A collection, first published in Canada in 1997, that follows on the heels of Hay’s universally praised first novel, A Student of Weather (2000), about one woman’s friends and acquaintances, linked like so many pearls of wisdom on strands of razor wire.
The first two stories, “The Friend” and “The Fire,” focus on a friend in New York City, Maureen, the beautiful wife of a philandering, bisexual artist, who clings to the narrator, Beth, as to a lifeline, even as she refuses to admit that anything is amiss with her marriage. From this closeness born of desperation Beth finds no comfort; she pulls away, and finally moves away to Ottawa without telling Maureen, later hearing a horrific story about how Maureen caught fire while cooking breakfast one morning. “Hand Games” recounts the trials of Annie, Beth’s young daughter, as she persists in a mostly unreciprocated friendship with a girl who lives upstairs. As Beth observes the slights Annie endures, she agonizes over how to intervene, but her interventions ultimately make little difference, and Annie learns a hard lesson in what friends are for. With Leonard, in “Sayonara,” it’s a different story: He’s Beth’s former boss who once was in love with her, but courted her in such a diffident manner that she couldn’t read his intentions.
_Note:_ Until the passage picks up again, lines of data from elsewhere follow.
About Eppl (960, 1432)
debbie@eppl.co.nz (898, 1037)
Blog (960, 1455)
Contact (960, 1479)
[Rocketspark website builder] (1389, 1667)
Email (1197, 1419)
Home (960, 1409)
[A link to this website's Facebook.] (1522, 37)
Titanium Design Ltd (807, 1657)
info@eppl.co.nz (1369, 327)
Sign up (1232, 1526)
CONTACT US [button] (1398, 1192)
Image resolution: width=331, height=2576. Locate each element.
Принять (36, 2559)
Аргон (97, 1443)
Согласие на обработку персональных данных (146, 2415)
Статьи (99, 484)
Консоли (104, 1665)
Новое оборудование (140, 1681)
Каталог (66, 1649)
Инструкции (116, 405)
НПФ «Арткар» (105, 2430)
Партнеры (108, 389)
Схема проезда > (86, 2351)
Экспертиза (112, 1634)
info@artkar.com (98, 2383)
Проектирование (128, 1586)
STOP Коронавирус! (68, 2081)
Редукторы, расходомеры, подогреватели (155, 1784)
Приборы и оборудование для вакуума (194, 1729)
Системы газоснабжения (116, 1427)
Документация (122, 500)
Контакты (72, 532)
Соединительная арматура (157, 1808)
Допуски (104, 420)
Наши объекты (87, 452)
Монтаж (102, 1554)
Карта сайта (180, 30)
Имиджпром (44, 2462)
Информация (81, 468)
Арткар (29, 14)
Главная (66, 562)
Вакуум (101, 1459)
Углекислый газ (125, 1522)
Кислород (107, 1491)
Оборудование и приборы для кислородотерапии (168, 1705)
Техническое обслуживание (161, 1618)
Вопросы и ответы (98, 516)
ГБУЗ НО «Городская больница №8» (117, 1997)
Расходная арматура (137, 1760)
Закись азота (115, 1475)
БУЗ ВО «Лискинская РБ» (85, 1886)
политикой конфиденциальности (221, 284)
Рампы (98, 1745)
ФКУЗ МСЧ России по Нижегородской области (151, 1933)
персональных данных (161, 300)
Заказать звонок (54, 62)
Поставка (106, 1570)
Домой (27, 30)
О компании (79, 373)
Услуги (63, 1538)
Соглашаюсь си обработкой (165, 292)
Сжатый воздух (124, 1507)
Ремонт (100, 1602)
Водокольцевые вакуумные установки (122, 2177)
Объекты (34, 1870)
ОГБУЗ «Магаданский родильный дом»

She married and moved on, but years later they bump into each other in Ottawa; she finds that he hasn’t changed, and that she still hasn’t resolved her feelings about him. With a fight here, a terminal illness there, other friendships are chronicled and counted, leaving, as Beth says, “small change,” but the steady undercurrent of longing for something more fulfilling works powerfully to counter the accumulation of bleak imagery.
With its masterfully crafted tonalities, this analysis of friendship has a dark urgency that’s as instructive as it is unsettling.